3- Foram constituídos arguidos, nos autos, Miguel …, B, A e António ….

4- A 01/05/2013 foi proferido despacho de arquivamento, pelo MP, onde consta, dentre o mais, que (asteriscos retirados): «Com a queixa foram juntos relevantes elementos de prova, como sejam a transcrição de reportagem da SIC, fotograma da queixosa recolhido em fonte aberta, bem como cópia da parte relevante da Revista ..., e ainda 2 Cd,s.

Foi inquirida a denunciante a fls 58, a qual reiterou a queixa e fez alusão a todo o processo que levou à constituição de um sociedade civil, sendo mandatária de Raquel … uma das herdeiras, tendo mesma afirmado que não corresponderia à verdade o facto da ofendida ser suspeita de fraude e burla, ao contrário do que passou na TV durante o todo o dia, afirmando ainda que na reportagem se afirmava que a ofendida teria sido alvo de buscas o que não foi verdade.

O mesmo sucedendo em relação à Revista "..." onde tal afirmação foi feita bem como a de que teria sido constituída como arguida nos respectivos autos.

Foram ainda inquiridos Roberto ..., Ana ..., Maria ....

Foi interrogado o denunciado Miguel ...... na qualidade de arguido não tendo prestado declarações, o mesmo sucedendo a fls 107 com o arguido António ....

Por sua vez B interrogado afirmou estar seguro de todo o conteúdo da reportagem e efectuada e possuir documentação pública que sustenta o conteúdo afirmando que tentou por diversas vezes contactar a queixosa sem o conseguir, o que fez para cumprimento do contraditório, mas sem sucesso.

Por sua vez A afirmou ter conhecimento da reportagem e não tendo acompanhado os pormenores da notícia, tanto mais que mesma estava entregue a uma equipa de repórteres sénior nos quais tem confiança absoluta, considerando o trabalho feito como exemplar e de verdadeiro serviço público.

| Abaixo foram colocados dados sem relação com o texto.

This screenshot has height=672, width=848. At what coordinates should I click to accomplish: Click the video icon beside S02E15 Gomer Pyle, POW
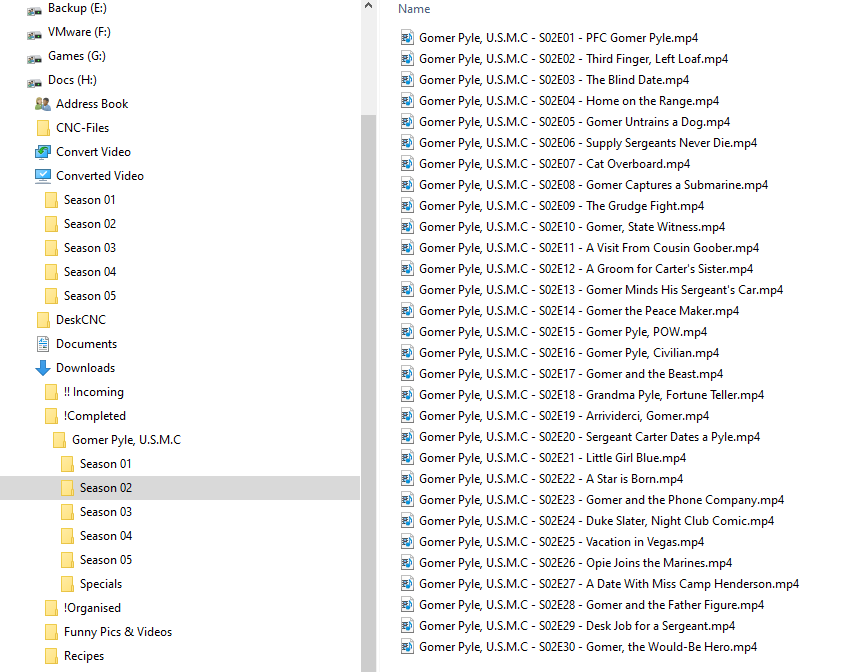point(406,331)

Mais tarde a fls 108 veio o arguido B apresentara defesa por escrito juntando documentação relativa à reportagem, o que fez nos termos do art.98 nº1 do C.P.P. concluindo que o trabalho jornalístico não imputa à queixosa qualquer juízo de valor, directa ou indirectamente pois a mesma apenas é visada genericamente, conforme descreve a fls 174, rejeitando assim o...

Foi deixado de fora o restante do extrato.